Akın'ın cümlelerinin üstüne alayla güldü Laçin. "Sizin için söylemesi bu kadar kolay değil mi?"
"Evet," diye araya girdi Zeynep. "Ne o canından kanından biri mi öldü? Yasta mısın? Bildiğim kadarıyla hayır. Birkaç söz, birkaç yanlış anlaşılma sadece. Pekâlâ hayatınıza kaldığınız yerden devam edebilirsiniz. Şımarık kız çocuğu gibi davranmayı bırak Laçin."
"Lan Zeynep!" diye Laçin'e fırsat tanımadan araya girdi Buket. "Senin ağzın iyi laf yapıyormuş he. Bana karşı da aynı performansı bekliyorum."
Ah şunların bitmek bilmeyen atışmaları...
"Bunu sorgulamak sana düşmez Zeynep," diye sakince sözü devraldı Özgür. "Tamamen haksızsınız diyemem. Saçma bir konuydu, bitti gitti. Herkes içindekileri döktü, bundan sonra yolunuza nasıl devam edeceğiniz zerre umurumda değil." Elimi tuttu. "Bizim yolumuza çıkmayın yeter."
"Kimsenin sizin yolunuza çıktığı yoktu," diye söylendi Tunç.

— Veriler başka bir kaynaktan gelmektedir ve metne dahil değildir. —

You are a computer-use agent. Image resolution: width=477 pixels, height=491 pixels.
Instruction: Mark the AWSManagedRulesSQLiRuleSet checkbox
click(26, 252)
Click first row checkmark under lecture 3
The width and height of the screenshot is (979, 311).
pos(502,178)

Ardından Laçin konuşmaya başladı. "Senin tek sorunun ne biliyor musun?" diye sordu Tunç'a. "İçinden geçenleri söylememek. Hep birileri seni anlasın diye bekliyorsun, hep birileri üstüne titresin istiyorsun ama yanlış yapıyorsun Tunç. Sen konuşmadıkça kimse senin içini göremez. Seni canı pahasına seven ben bile."
Herkes sustu.
Susuşumuz Laçin'in haklılığı karşısında şapka çıkartamadığımız içindi.
"Hatırla, ayrılma sebebimiz de buydu. Senin rahatsız olduğun, sevmediğin şeyleri bana söylememen yüzünden ayrıldık biz."
"Haklısın," derken başını ağır ağır sallıyordu. "Haklısın Laçin ne diyebilirim? Ben böyleyim. Bir şeyleri içimde yaşamaya o kadar çok alıştım ki dillendiremiyorum."
"Bana bile mi?" Laçin'in sorusu üzerine başını kaldırıp ona baktı. "Aşık olduğunu söylediğin kıza bile mi dillendiremiyorsun?"
Bulunduğumuz masada onlar karşılıklı oturuyordu. Aralarında geçen sözsüz gerilim neredeyse elle tutulur cinstendi. Her an birbirine kenetli olan gözlerinden kıvılcım çıkabilirdi. O derece haşin bakıyorlardı.
Ve bu bakışma Tarık'ın sesiyle dağıldı.
"Aysu teyze çekirdek getir, en heyecanlı yerindeyiz!"
Akın, Tarık'ı ciddiye alan annesine açıklama yaparak çekirdek getirmesini engellemişti.
"Annem sen garsona söyle bize on kişilik servis açsın, bir bardakta soğuk su getirsin."
Akın'ı, "Tamam oğlum," diyerek onayladıktan sonra annesi Aysu teyze yanımızdan ayrıldı. Ona dönerek sordum. "Soğuk su kimin için?"
"Tunç için," dedikten sonra genişçe gülümsedi. "Dostum kusura bakma ama o lafların üstüne bir soğuk su iyi gider."
Biz onun dediğine gülerken Tunç homurdanarak ayağa kalktı. "Özelimizi öğrenmeyen kimse kalmadığına göre ben gidiyorum."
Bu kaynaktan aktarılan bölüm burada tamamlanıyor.